======== Dados fornecidos ========
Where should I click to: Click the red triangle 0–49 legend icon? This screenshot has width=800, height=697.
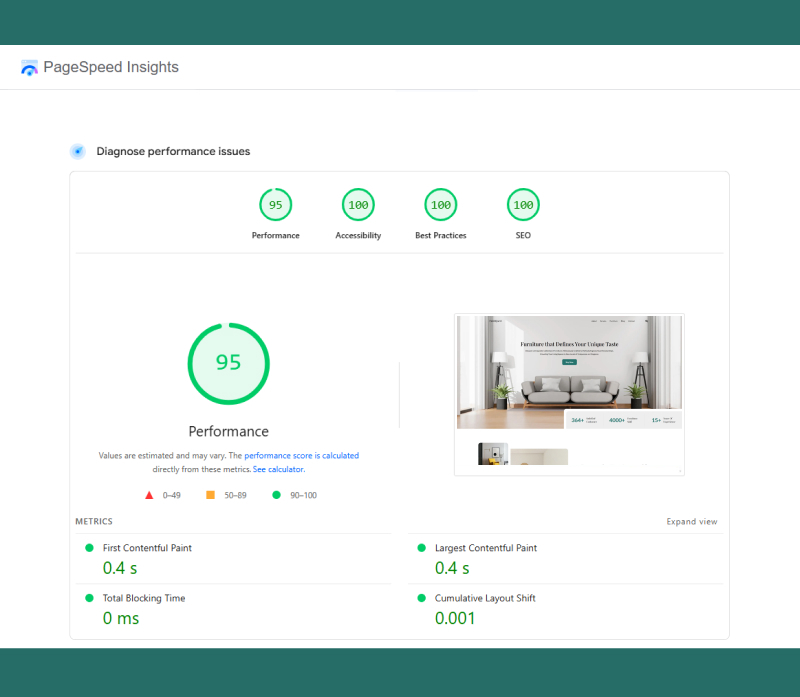click(149, 495)
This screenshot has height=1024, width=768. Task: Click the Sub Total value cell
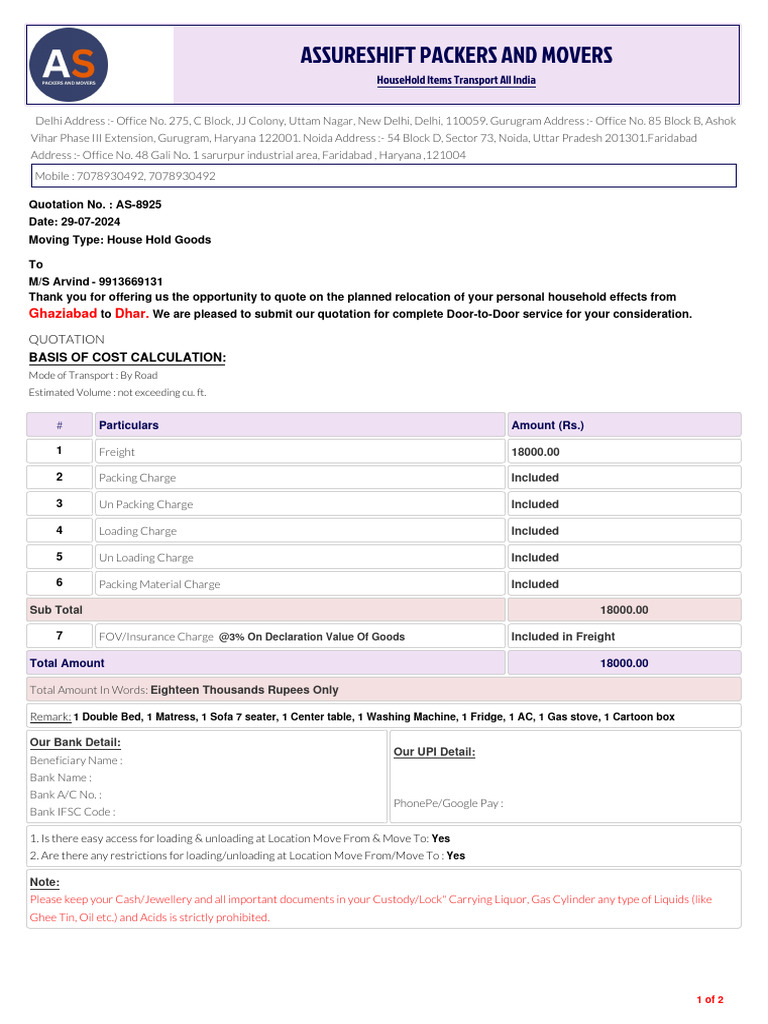(624, 610)
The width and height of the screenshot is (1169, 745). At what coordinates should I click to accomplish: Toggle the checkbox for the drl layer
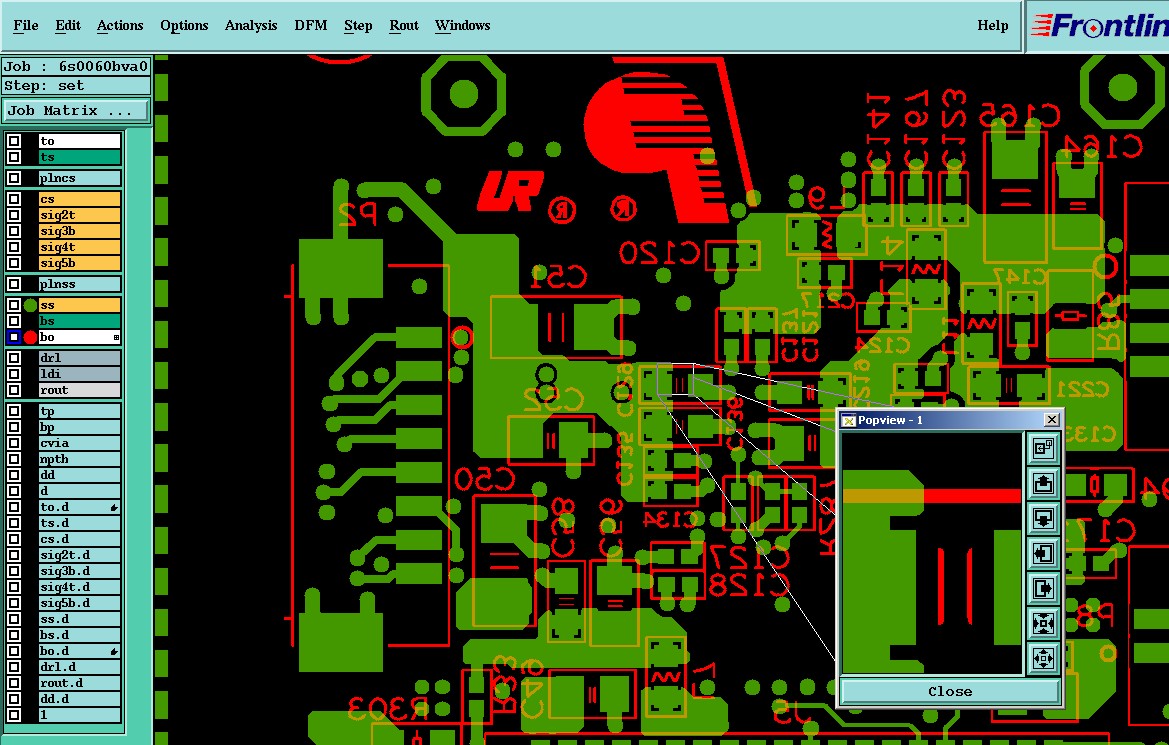(13, 358)
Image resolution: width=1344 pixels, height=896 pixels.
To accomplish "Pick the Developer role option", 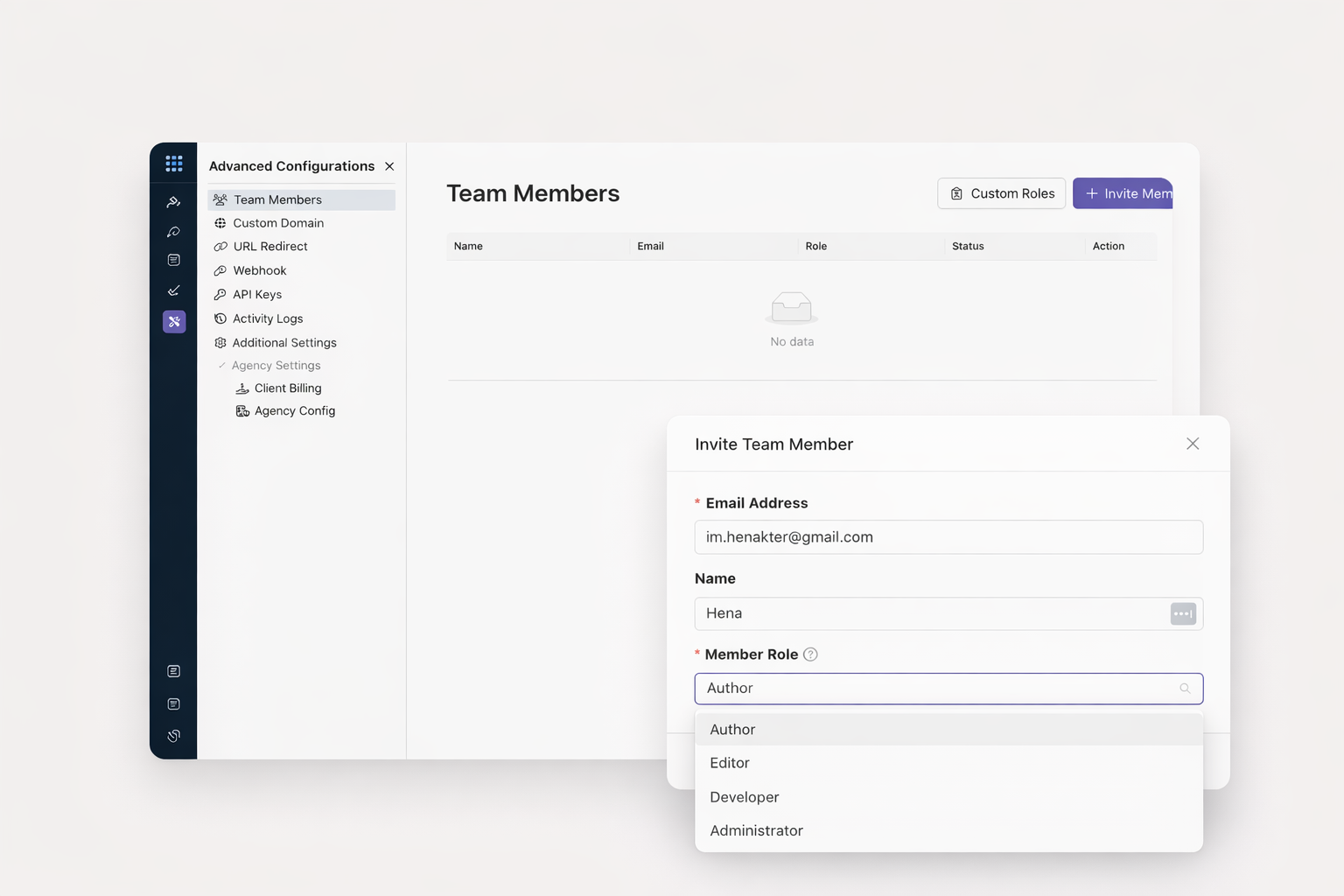I will [x=744, y=797].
========
#### [Instrução escrita]
Extraia dos dados acima todas as linhas em que aparece a palavra "width" e copie cada uma delas na íntegra.

#### [Solução escrita]
Where should I click to: Click the red triangle 0–49 legend icon? This screenshot has width=800, height=697.
This screenshot has height=1024, width=768. Task: Click the Sub Total value cell
The width and height of the screenshot is (1169, 745). At what coordinates should I click to accomplish: Toggle the checkbox for the drl layer
Image resolution: width=1344 pixels, height=896 pixels.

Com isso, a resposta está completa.